Trionfo a Jerez Rossi, la pipì e il remake della toilette

Ci sono campioni che celebrano le proprie vittorie e ci sono campioni, e sono pochi, che celebrano il modo in cui hanno festeggiato le loro vittorie. Succede quando i trionfi sono troppi per ricordarli, quando sfiorano e fanno il solletico al numero magico dello sport, 100; succede quando si calcano i campi o si corre in pista da una vita e diventa così difficile ricordare tutto, persino i momenti felici. Sabato sera, Valentino Rossi chiacchierava del più e del meno con gli amici di sempre, quegli adolescenti diventati trentenni al seguito del compagno che cresceva e vinceva, quando ad un tratto si è domandato e ha domandato: «Ma sono già passati dieci anni da quella volta che qui ho festeggiato fermandomi a fare pipì in un bagno lungo la pista?».

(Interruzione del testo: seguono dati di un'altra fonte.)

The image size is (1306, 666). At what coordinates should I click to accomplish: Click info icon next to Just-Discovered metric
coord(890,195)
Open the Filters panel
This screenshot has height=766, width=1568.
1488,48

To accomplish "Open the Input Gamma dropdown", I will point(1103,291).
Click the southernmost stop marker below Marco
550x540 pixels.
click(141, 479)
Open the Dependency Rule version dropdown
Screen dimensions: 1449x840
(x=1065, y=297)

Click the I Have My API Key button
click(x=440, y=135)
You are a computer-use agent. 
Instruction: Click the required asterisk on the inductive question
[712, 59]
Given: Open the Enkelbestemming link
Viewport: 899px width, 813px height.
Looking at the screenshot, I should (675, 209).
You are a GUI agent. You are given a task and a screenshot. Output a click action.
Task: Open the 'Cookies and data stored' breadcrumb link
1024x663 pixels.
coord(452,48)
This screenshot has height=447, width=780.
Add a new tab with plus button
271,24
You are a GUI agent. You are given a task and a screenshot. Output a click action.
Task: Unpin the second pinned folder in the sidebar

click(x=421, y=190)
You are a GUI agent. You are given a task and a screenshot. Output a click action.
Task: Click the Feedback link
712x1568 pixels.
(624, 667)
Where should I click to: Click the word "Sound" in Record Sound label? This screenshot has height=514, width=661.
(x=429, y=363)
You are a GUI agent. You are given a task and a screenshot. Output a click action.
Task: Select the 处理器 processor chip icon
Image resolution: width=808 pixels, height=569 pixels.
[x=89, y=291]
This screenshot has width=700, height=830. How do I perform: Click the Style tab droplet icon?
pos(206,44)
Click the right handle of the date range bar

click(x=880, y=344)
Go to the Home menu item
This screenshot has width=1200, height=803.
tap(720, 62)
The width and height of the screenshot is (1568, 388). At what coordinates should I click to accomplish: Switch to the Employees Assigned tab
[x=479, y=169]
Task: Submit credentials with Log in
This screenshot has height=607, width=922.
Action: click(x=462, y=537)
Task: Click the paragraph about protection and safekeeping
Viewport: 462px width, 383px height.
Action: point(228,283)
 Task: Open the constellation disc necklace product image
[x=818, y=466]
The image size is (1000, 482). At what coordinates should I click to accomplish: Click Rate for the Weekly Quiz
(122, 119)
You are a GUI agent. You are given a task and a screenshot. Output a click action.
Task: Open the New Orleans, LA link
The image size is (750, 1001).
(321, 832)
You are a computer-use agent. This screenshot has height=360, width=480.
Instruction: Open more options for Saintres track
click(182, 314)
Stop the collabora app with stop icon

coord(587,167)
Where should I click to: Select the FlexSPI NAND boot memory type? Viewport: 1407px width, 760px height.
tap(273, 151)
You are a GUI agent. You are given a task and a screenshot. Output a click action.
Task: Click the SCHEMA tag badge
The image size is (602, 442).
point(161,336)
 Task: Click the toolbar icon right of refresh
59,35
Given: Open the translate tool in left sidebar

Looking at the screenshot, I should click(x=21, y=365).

Sì, dieci anni. Perché è questo che troppo spesso si dimentica di Valentino Rossi. Il suo viso da eterno ragazzo sgambetta facile le riflessioni sul tempo che corre veloce quanto lui. Valentino impenna sulle piste del mondo da quattordici anni, ha iniziato a vincere e stupire nel secolo scorso e ancora lo fa con la stessa grazia, la stessa forza, lo stesso entusiasmo. Quattordici anni a prendere rischi, quattordici anni a trecento all’ora non hanno lo stesso peso di un uguale tempo trascorso a giocare a calcio o a pedalare. Perché se in certi sport si logora la testa ma soprattutto il fisico, nel motomondo a logorarsi è un delicatissimo equilibrio tra talento, forza, allenamento, incoscienza, percezione della paura e del rischio, un equilibrio che mese dopo mese subisce gli scossoni della vita. Obiettare che Schumacher ha corso in F1 per quindici anni è facile, come è facile ribattere che, sì, in F1 c’è una miscela simile a quella del motomondo, ma la percezione del rischio e della paura e del corpo che viene sbattuto a ogni curva quando l’asfalto quasi accarezza le guance tanto è vicino, ecco, quella non c’è.
Valentino e quattordici anni da vincente, Valentino dieci anni dopo quel primo show del pit stop in toilette, perché la vittoria di ieri è la numero 98, perché com’è difficile ricordare tutti i 97 momenti felici che l’hanno preceduta, ma com’è facile riacciuffare dalla propria vita di corsa quell’unica altra volta in cui hai fatto pipì dopo un trionfo.